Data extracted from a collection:
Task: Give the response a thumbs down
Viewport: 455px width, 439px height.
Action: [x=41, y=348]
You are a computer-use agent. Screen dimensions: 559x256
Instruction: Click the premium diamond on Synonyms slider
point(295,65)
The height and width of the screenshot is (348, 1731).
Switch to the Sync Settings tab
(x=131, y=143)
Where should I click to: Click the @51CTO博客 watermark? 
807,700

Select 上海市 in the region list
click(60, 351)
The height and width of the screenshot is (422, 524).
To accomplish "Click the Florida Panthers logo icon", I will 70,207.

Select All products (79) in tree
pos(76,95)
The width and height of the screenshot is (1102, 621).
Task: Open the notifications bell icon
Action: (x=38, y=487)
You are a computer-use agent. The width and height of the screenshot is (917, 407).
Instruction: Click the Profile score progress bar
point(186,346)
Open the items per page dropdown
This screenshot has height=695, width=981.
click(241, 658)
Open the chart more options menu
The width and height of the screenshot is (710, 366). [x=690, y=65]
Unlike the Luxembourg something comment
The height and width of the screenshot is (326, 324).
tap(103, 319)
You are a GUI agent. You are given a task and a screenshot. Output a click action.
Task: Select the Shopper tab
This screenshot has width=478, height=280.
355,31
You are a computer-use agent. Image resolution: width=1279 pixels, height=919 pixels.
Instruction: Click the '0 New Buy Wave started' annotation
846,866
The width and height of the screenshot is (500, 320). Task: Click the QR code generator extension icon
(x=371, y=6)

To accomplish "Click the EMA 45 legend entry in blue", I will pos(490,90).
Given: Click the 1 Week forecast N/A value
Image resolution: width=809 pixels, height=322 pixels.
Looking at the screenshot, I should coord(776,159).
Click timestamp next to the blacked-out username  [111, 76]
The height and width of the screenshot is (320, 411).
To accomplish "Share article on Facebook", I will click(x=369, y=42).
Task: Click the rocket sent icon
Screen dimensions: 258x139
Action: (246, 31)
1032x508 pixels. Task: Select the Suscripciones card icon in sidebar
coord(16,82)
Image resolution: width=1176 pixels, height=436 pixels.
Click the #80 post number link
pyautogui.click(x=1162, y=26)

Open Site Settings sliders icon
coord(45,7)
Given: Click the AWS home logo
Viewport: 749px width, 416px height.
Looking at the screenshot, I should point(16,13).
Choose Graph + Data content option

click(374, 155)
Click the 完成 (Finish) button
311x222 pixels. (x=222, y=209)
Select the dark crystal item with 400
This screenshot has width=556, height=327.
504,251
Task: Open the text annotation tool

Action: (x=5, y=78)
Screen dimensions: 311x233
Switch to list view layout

HOW TO COMPLETE THIS TASK: In the records above, locate the line that contains "Task: Click the rocket sent icon". Repeat it and every line after it, exactly, and nothing else.

EXERCISE RESULT:
Task: Click the rocket sent icon
Screen dimensions: 258x139
Action: (246, 31)
1032x508 pixels. Task: Select the Suscripciones card icon in sidebar
coord(16,82)
Image resolution: width=1176 pixels, height=436 pixels.
Click the #80 post number link
pyautogui.click(x=1162, y=26)

Open Site Settings sliders icon
coord(45,7)
Given: Click the AWS home logo
Viewport: 749px width, 416px height.
Looking at the screenshot, I should point(16,13).
Choose Graph + Data content option

click(374, 155)
Click the 完成 (Finish) button
311x222 pixels. (x=222, y=209)
Select the dark crystal item with 400
This screenshot has width=556, height=327.
504,251
Task: Open the text annotation tool

Action: (x=5, y=78)
Screen dimensions: 311x233
Switch to list view layout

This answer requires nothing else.